There’s an article on Wikia/Fandom from last year called “Is It Time to Give up on George R.R. Martin’s ‘Winds of Winter’?” There’s talk in there about his health and how long it’s been since he started on it. What it doesn’t address is will it even be worth it.
As the TV show goes on and Martin is more and more involved with the announced spin-offs, it’s going to reach a point where those last two books will become less and less important. Once season 8 is done in 2019, fans of the TV show will think, “The series is over, so I’ve seen the entire story.

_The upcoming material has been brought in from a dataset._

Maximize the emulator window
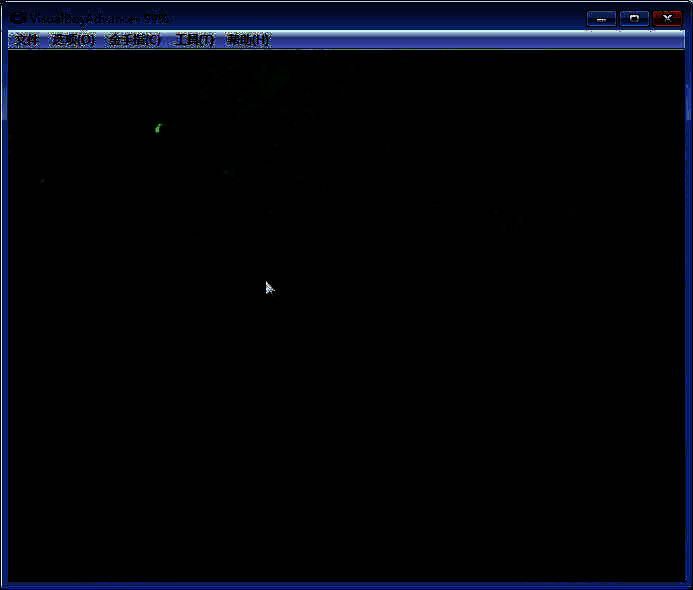This screenshot has width=693, height=590. 634,18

Why should I bother waiting for books that might never come?”
The ones that have been reading the books might stick around because they want to see the details that can’t be easily translated into television, but he’s been working on “Winds of Winter” for seven years now with no release date in sight. Will “A Dream of Spring” take another decade to write after that? Wanting to write books “that will stand up to the test of time” is a nice idea, but he will be 70 in September. Does he have another decade in him?
In June 2016, Martin had a chat with Stephen King at the Kiva Auditorium in Albuquerque, NM and asked King how he writes so fast. King spends 3-4 hours a day to get six “fairly clean” pages, so a 360-page book will take him about two months if it goes well. Martin’s admitted he gets writer’s block, re-reads/re-writes what he did the day before, is distracted easily and he can only write when he’s in his own home, so the frequent trips he’s been taking relating to the show and the books means no writing on the novel gets done.
All of that is leading up to that it is very likely he won’t finish book #7 before he dies, and many people will consider the TV show a more definitive version than a book that might come “someday”.